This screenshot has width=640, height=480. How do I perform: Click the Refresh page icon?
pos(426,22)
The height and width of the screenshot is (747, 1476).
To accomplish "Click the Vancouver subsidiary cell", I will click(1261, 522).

------------

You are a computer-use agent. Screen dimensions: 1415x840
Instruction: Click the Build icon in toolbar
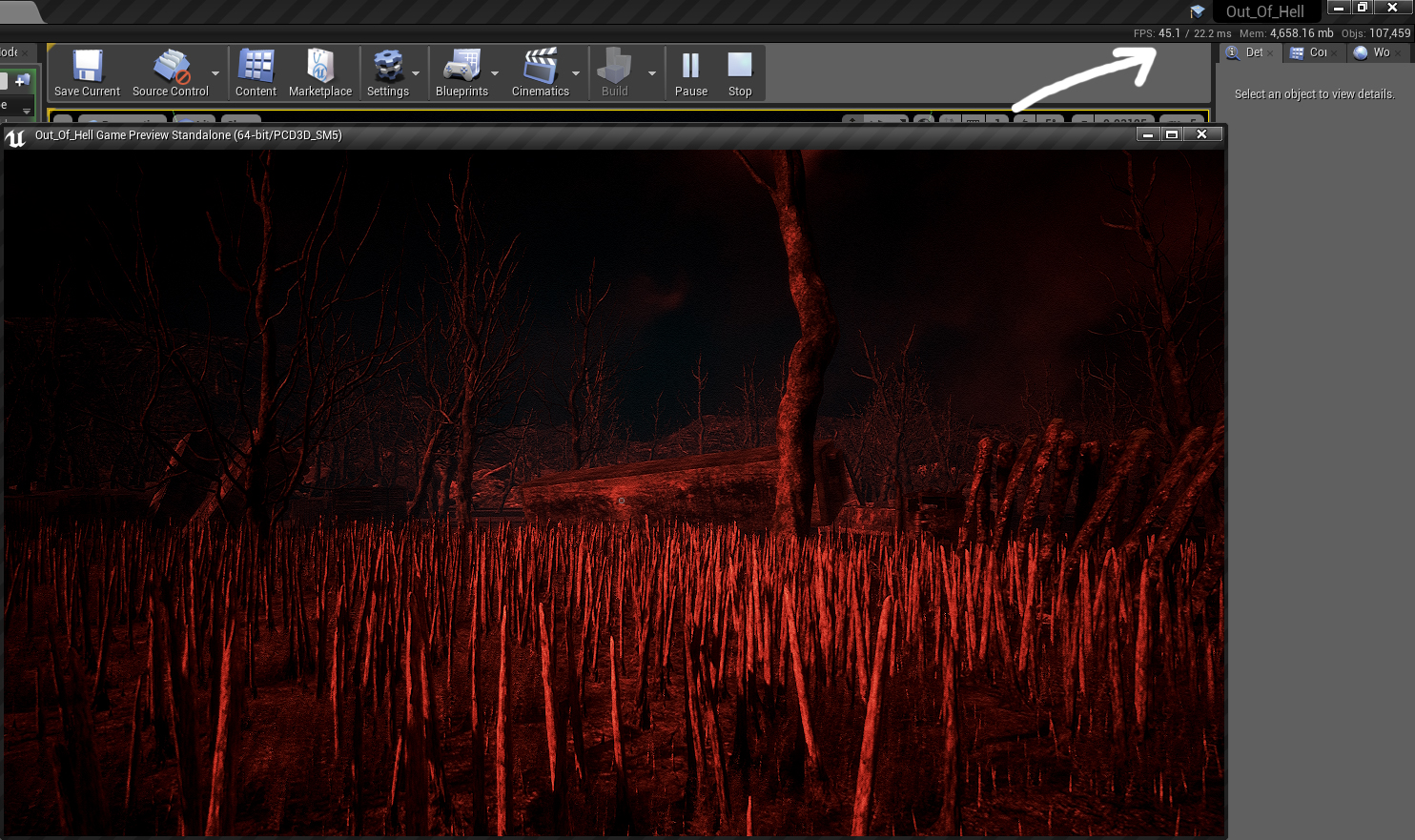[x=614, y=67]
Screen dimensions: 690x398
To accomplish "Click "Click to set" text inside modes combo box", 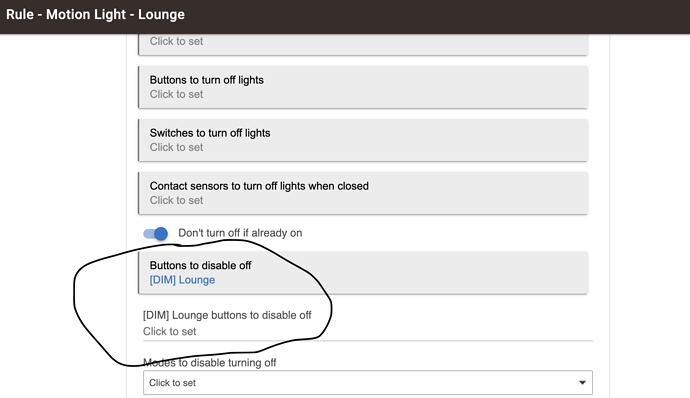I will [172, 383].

------------

Reproduce every line from the line with "This screenshot has" to the line with "will click(1261, 522).", both included, and offset each coordinate in the answers by +125. Leave the rows' wording and everything else unchanged.

This screenshot has width=640, height=480. How do I perform: Click the Refresh page icon?
pos(551,147)
The height and width of the screenshot is (747, 1476).
To accomplish "Click the Vancouver subsidiary cell", I will click(1386, 647).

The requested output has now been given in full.